Wash.’s Gregoire Seeks Disaster Declaration for Crop Damage

October 12, 2007

Washington Gov. Chris Gregoire has asked that 10 counties be declared federal disaster areas because of crop damage from drought and wildfires started by lightning.

Low-interest federal loans to hard-hit farmers under a disaster declaration are “sorely needed,” Gregoire wrote in a request submitted to Acting U.S. Agriculture Secretary Charles Conner.

The request covered Asotin, Columbia, Ferry, Garfield, Klickitat, Pend Oreille, Spokane, Stevens, Walla Walla and Whitman counties, all in Eastern Washington. A request for aid from Klickitat County on Sept. 18 and drought reports on other areas resulted in the request, the governor wrote.

One fire in Klickitat County alone blackened 30,000 acres of land with 15 owners, according to the county commissioners’ letter.

“All of the affected landowners lost fencing, some upwards of 14 miles, as well as winter pasture,” the commissioners wrote. “Most will be forced to purchase and feed expensive and scarce hay instead of allowing their cattle to graze through the winter.”

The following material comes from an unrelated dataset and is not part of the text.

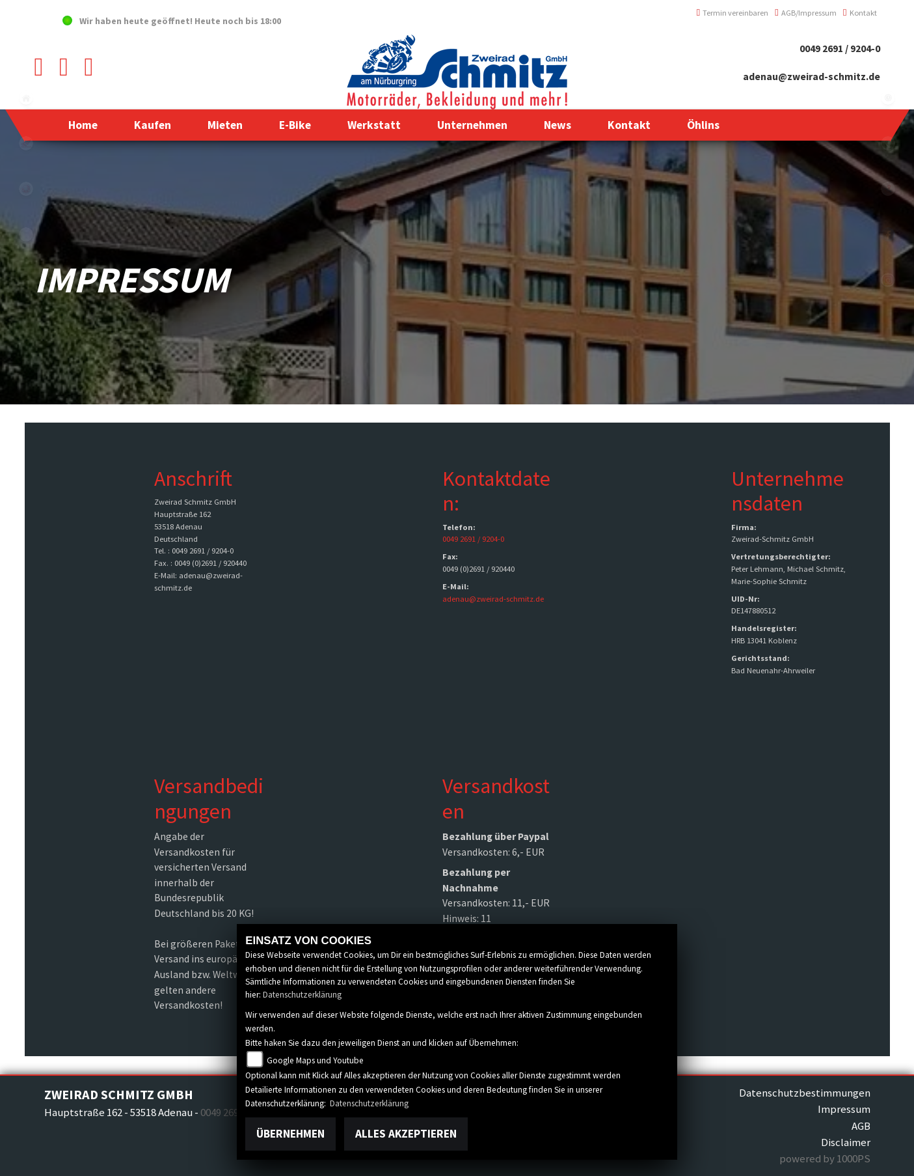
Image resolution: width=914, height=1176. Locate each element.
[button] (152, 125)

Asotin County, where wildfires ravaged nearly 6,000 acres of rangeland, is facing the greatest need for federal pasture land assistance since 1994, said Courtney Smith, a U.S. Department of Agriculture rangeland management specialist in Clarkston.

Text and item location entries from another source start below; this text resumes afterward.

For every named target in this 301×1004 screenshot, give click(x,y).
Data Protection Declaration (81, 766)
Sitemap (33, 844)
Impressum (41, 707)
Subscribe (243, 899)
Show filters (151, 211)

Eastern Washington hay production was half of average this year, and the yield of livestock pasture food was down by 60 percent, according to the governor’s office.

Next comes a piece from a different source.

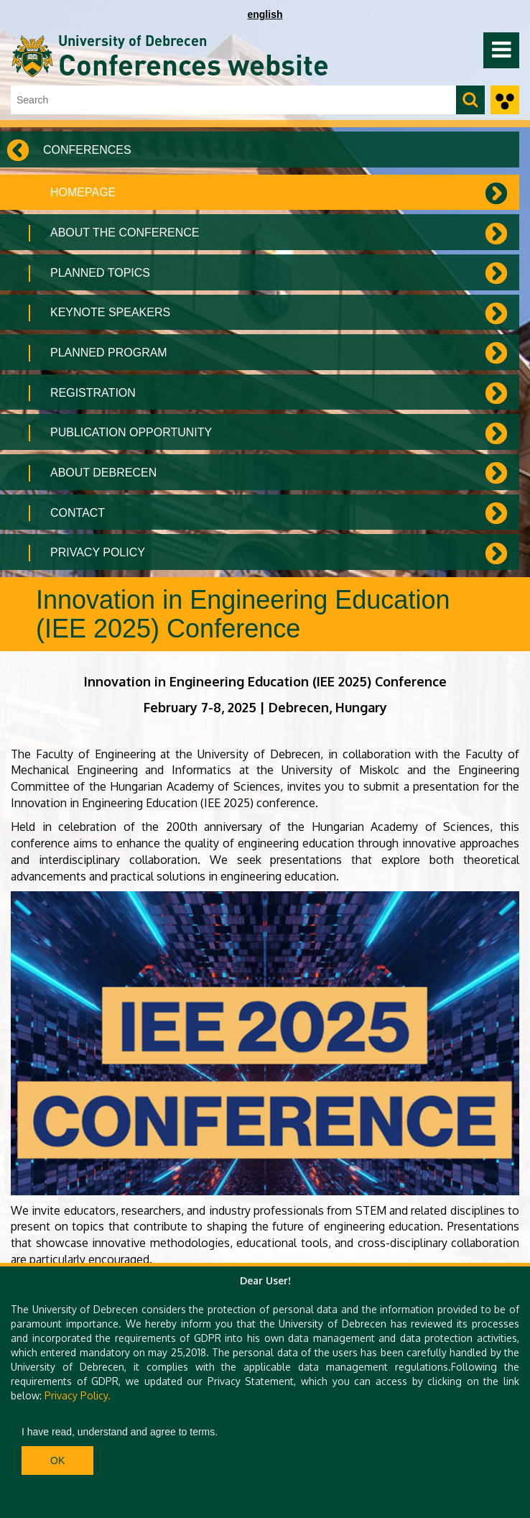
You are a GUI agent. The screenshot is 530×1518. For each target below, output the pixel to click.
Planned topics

It was unclear how many farmers have been affected statewide. State and federal officials have yet to determine which areas and farmers had the worst of it, said Jason Kelly, a spokesman for state Agriculture Department.

“I guess the initial assessment is that the farther east you go, the more drastic the drought has been,” Kelly said.

John Stuhlmiller, director of state affairs for the Washington Farm Bureau, said hay and tree fruit growers reported some of the worst damage while some wheat producers benefited from record high prices.

“While it’s raining on the cherries (causing them to split), it’s good for the wheat,” Stuhlmiller said. “It’s kind of a perverted trade-off.”

The high wheat prices reflect below-normal crop yields statewide, nationwide and worldwide, said Randy Suess, a farmer just north of Colfax and chairman of the Washington Wheat Commission.

“I think as an entire state, we were way under average as far as yields,” Suess said. “That’s one of the reasons it is $10 (a bushel). There’s not a lot of wheat to sell.”